The Amendment Act brings about a simplification of the private placement process. This has been done by reducing the number of filings to be made with the Registrar of Companies and removing the need for separate offer letter details. There is also a restriction on the utilisation of funds raised through private placement unless allotment has been made and the return of allotment has been filed with the registrar. Additionally, the definition of private placement will now permit the offer of multiple security instruments concurrently and covers all security offers other than rights
The Amendment Act also seeks to harmonise the Companies Act, 2013 with SEBI and RBI’s rules and regulations. For example, the sections that dealt with insider trading and forward dealing have been omitted as these illicit activities are satisfactorily covered by SEBI regulations. The RBI can now disqualify certain instruments as debentures as per the amended definition of debentures.

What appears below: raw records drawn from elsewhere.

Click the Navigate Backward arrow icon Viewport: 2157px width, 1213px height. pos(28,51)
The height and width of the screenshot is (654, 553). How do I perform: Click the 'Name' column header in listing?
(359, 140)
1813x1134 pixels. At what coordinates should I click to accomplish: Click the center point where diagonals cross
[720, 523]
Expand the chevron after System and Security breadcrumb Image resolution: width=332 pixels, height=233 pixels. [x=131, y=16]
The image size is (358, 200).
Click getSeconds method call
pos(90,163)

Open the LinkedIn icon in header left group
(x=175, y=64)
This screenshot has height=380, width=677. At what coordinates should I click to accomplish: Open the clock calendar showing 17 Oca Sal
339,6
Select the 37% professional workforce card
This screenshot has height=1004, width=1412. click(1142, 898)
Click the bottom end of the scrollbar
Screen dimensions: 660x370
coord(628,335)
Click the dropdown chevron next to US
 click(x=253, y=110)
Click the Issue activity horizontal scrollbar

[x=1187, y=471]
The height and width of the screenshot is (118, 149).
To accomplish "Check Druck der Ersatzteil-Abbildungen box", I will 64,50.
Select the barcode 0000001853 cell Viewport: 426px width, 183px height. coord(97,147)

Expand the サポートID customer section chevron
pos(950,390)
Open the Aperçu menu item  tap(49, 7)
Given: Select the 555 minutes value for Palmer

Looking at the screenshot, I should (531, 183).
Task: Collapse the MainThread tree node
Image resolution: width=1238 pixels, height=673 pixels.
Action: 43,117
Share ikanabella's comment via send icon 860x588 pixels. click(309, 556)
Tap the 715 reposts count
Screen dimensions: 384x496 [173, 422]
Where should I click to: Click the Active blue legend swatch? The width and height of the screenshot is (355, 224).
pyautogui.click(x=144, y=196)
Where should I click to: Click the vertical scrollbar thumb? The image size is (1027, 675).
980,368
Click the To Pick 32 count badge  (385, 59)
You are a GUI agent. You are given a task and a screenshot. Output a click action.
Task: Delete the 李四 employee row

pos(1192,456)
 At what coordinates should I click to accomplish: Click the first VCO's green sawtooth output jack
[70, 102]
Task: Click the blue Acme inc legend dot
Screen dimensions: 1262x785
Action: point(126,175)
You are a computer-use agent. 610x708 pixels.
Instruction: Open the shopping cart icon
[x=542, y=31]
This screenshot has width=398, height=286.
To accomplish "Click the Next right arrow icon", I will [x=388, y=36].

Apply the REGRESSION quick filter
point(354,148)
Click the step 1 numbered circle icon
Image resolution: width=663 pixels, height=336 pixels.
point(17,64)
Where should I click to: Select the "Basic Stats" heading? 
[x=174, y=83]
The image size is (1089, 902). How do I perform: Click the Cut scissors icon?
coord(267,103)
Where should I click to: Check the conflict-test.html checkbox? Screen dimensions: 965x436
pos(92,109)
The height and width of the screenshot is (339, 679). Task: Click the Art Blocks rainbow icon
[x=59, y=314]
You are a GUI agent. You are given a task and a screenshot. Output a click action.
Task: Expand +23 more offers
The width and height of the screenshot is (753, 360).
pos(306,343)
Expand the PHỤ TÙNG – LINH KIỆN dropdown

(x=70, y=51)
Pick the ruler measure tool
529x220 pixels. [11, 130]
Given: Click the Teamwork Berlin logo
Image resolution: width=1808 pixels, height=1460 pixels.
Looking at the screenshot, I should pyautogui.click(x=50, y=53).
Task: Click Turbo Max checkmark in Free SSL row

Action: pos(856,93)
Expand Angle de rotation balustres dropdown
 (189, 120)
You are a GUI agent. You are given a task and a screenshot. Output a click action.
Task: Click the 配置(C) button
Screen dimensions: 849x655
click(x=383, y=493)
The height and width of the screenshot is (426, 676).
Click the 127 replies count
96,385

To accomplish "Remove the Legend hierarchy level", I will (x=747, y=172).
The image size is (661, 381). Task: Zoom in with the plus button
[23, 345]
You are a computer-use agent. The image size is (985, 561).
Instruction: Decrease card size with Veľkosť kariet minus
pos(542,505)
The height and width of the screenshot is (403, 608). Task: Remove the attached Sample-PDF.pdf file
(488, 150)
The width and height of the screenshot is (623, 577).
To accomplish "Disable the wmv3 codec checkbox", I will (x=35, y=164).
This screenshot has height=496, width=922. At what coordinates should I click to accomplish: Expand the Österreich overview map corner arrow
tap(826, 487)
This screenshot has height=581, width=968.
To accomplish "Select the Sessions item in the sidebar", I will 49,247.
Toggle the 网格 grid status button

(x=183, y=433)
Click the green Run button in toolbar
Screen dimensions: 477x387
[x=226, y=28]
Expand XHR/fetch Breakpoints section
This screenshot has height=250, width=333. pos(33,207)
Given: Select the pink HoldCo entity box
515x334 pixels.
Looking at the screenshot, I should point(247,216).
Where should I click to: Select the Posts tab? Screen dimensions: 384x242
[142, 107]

The Amendment Act provides clarification with regard to the disqualification of independent directors. As per Section 149(6) of the act, a disqualification of an independent director is allowed on the grounds of the person having a pecuniary relationship with “the company, its holding, subsidiary or associate company, or their promoters, or directors”. The amendment states that remuneration or transactions with the director that does not exceed 10% of his total income or an amount as prescribed will be excluded from the understanding of “pecuniary relationship”. Finally, the Amendment Act has introduced certain factors that will be taken into account while levying punishments and penalties. These factors are the size of the company, injury to public interest, nature of business, seriousness and recurrence of default, etc. The amendment also limits the penalties for one person companies and small companies. This is the second instance of the Companies Act, 2013 being amended by the current government and brings about many changes to the current act.